◆ WHAT YOU ARE ASKED TO DO:
For this task, output every entry below exactly and omit the pictures.
....................
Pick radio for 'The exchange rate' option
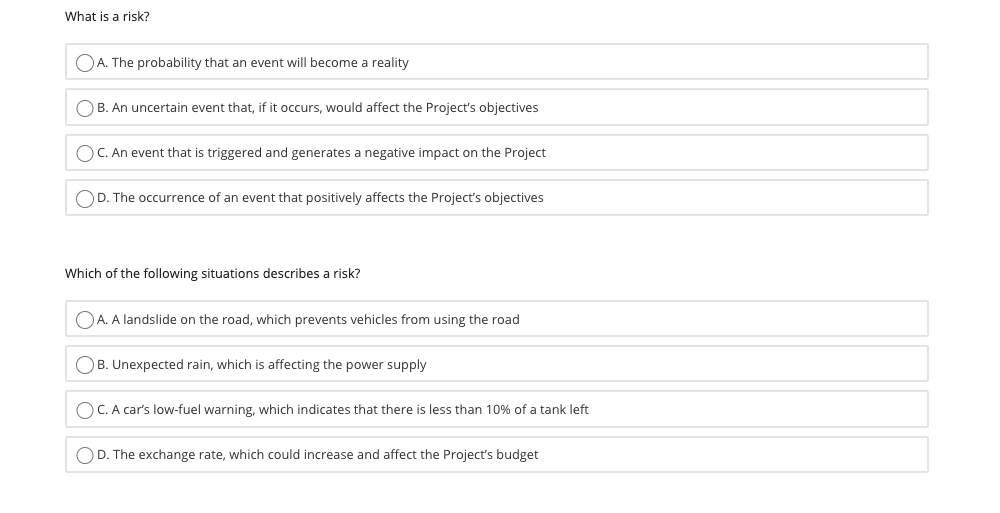The width and height of the screenshot is (1000, 513). pyautogui.click(x=85, y=456)
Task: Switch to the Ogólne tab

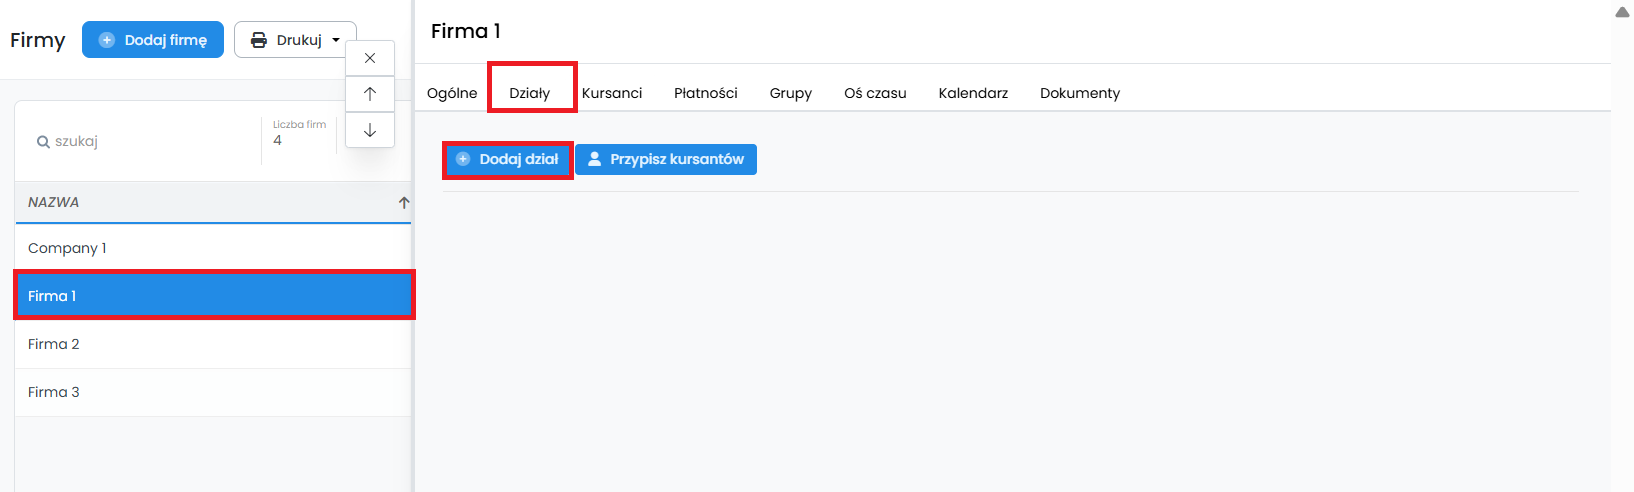Action: [452, 93]
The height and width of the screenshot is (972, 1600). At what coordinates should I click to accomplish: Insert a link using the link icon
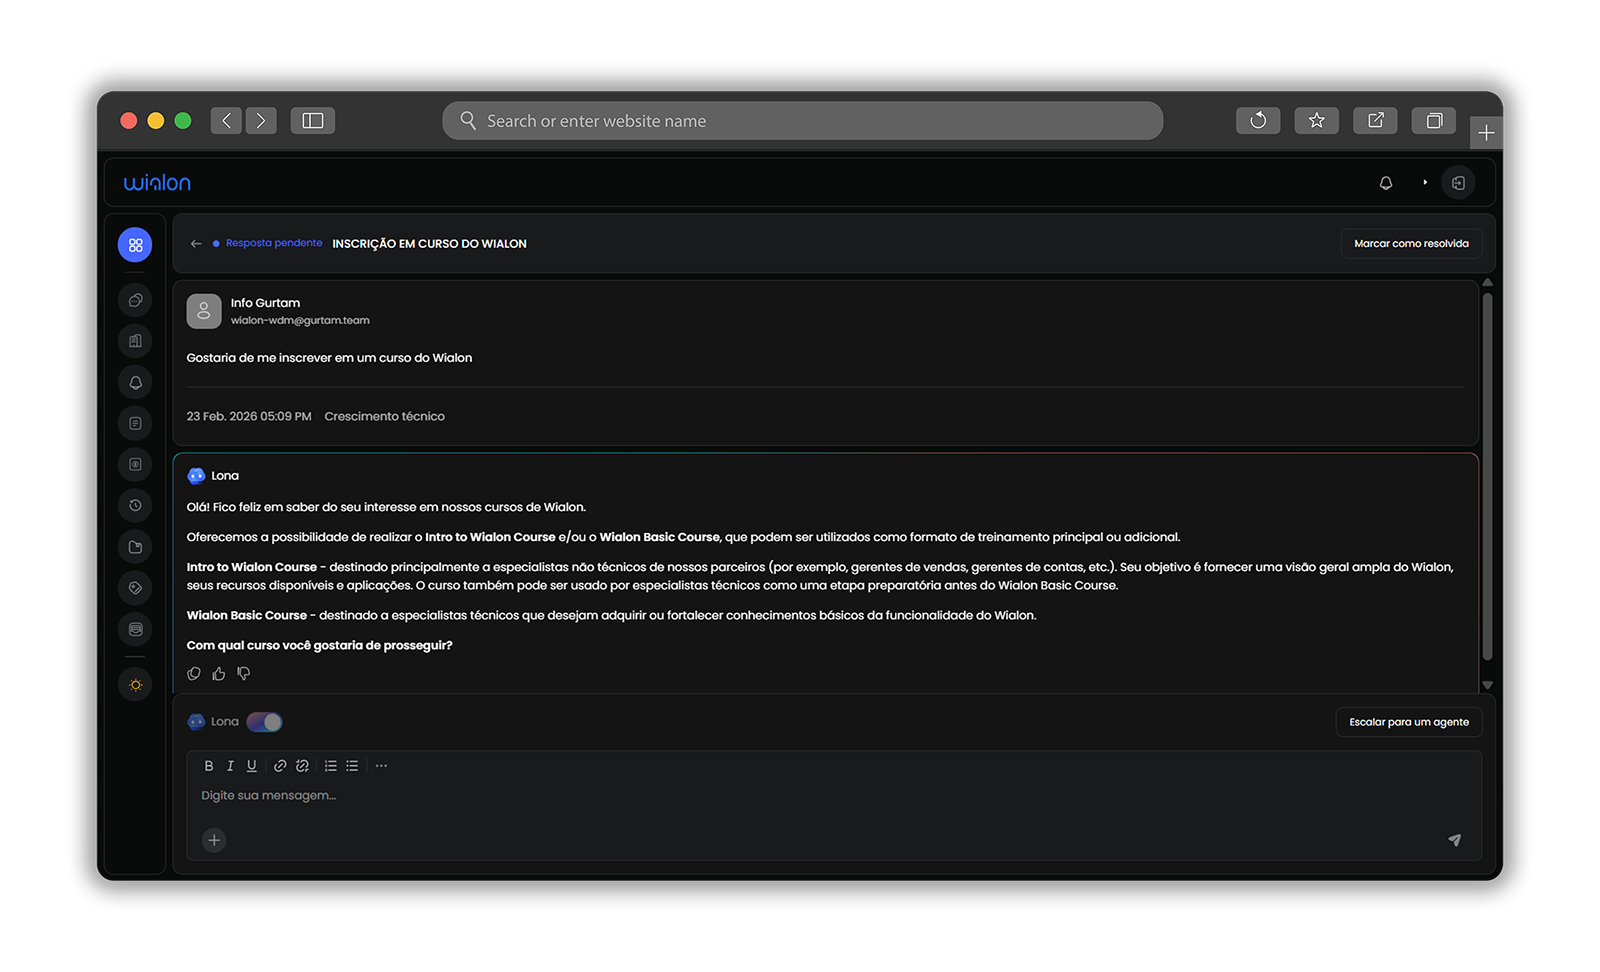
....................
◆ EXERCISE OUTPUT:
Pick radio for 'The exchange rate' option
The width and height of the screenshot is (1000, 513). pyautogui.click(x=85, y=456)
Task: Switch to the Ogólne tab

Action: [452, 93]
The height and width of the screenshot is (972, 1600). At what coordinates should I click to accomplish: Insert a link using the link icon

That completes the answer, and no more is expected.